10 de novembre, 2015

Ella [y yo]

Volaban las horas en la amargura de sus mañanas. Saltaba de escalón en escalón en el caos, que ni dulce ni salado -amargo-, yo contemplaba, pasando de todo. Veinte minutos sentado mirándola como saltaba,
y ya serán cuarenta.

De golpe, la locura, la suya, que no me vió pero me buscaba. Con el odio enganchado en la comisura de sus labios. Sonriéndome desafiante.
Ambos andábamos hacia un regreso a lo anterior, sin verlo, otra vez. Se puso a correr, cansada, pero no paraba
nunca.

Y yo, era su amante, pero no su amigo, un acompañante de camino, el trayecto de su sonido. La transición de sus lágrimas en mis versos.
Y ella cantaba cuando no la escuchaba, pero la oía, y a veces se reía, subía de nuevo esa maldita escalera y des de arriba me decía:

"He caído en la precariedad de nuestros pasos. No me reclames el billete de partida, la puerta está abierta hace tiempo".

Estaba loca.

Le dolían los pies y se quejaba.

Y ella, cogió otro tren. Uno que no era el mío. Uno que la devolvía a sus utopías ambiguas, utopías que dibujaba en el techo del vagón con un pincel que me robó.
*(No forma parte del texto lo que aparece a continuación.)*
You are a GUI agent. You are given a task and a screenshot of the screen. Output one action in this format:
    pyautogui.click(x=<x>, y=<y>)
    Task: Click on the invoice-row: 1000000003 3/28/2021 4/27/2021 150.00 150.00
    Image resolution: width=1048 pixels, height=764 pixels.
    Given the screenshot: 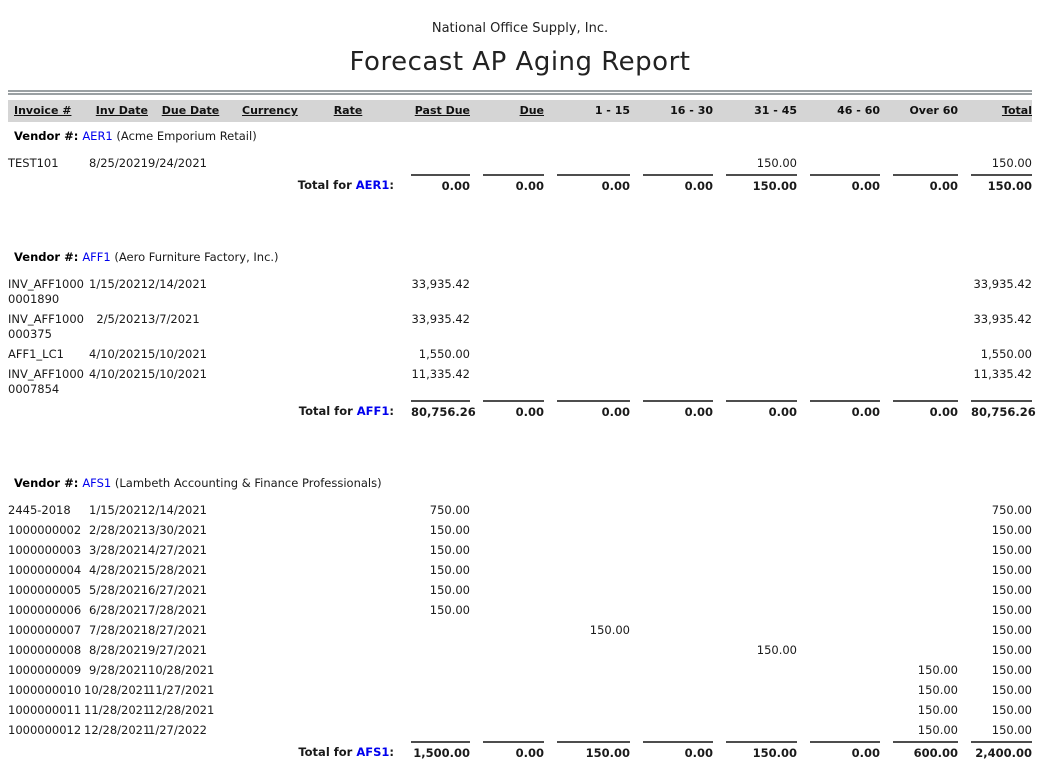 What is the action you would take?
    pyautogui.click(x=520, y=551)
    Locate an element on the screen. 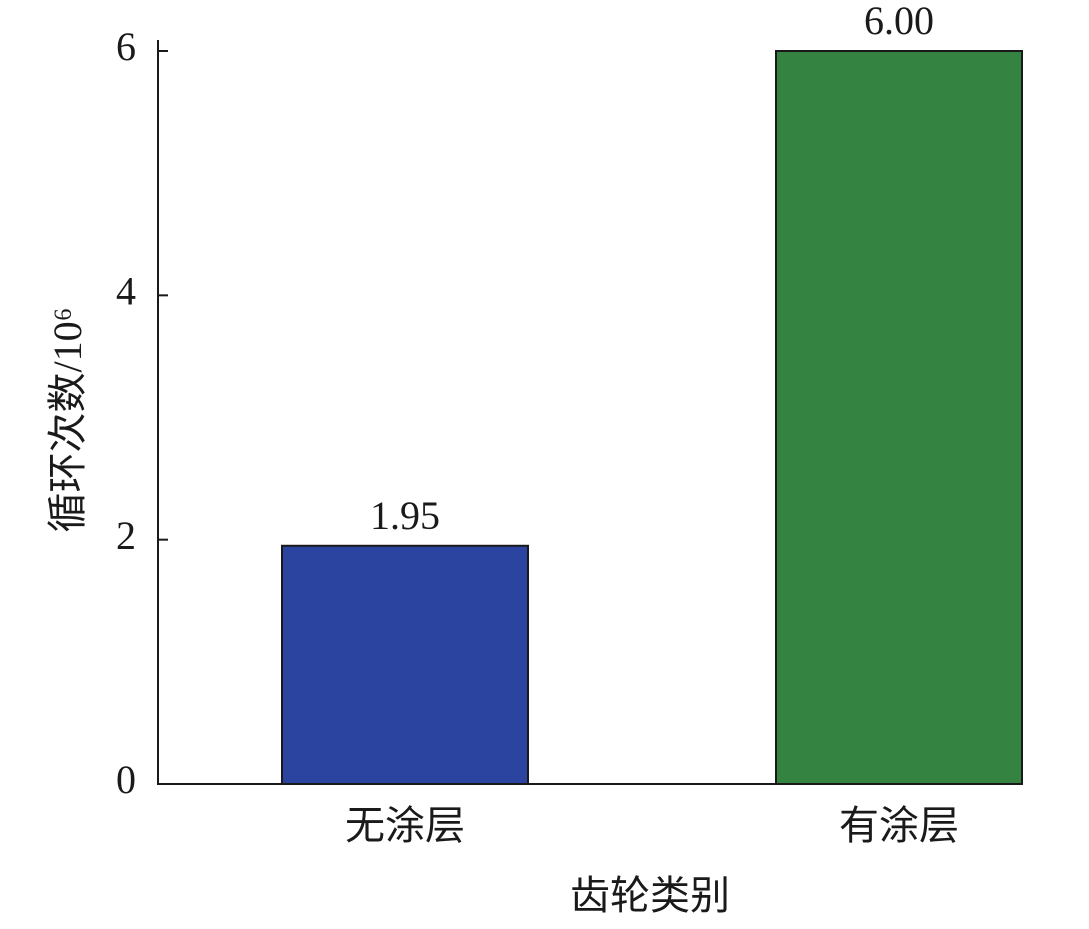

Y ella, mi musa, soñaba con los ojos abiertos al borde del precipicio, abrazaba mis miedos bajo la sombra de un cerezo, gritándole a la Luna que la vida le sabía a poco.
Y yo contando las estrellas de su pelo rojo, a su lado,
 pero lejos.

Y ella, a veces se escondía detrás de una ráfaga de viento que se llevaba fragmentos de este pordiosero hábito que tengo de lamentarme todo el tiempo.
Era feliz sin serlo.

Y yo, perdía el norte, el sur, el aliento y la ropa entre la melodía de sus dedos.
Ahora que se ha ido, quiero decirle que aún respiro el mismo aire tóxico que daba vida a sus cuentos  de hadas.

Y ella, daba muy poco para no gastarse. Programaba la obsolescencia de mis miradas y nuestros dedos entrelazando un todo, el hilo de su cordura, que no significó nada.
Porqué, según ella, quedarse para siempre es aceptar el nunca.

Dos semanas después de irse, me la encontré andando por nuestro bosque de los cerezos, preguntándole al Sol qué camino debía seguir en su eterna huida, como en sus bocetos.

Ahí lo entendí.

Escapaba de mí para no tener que encontrarse consigo misma.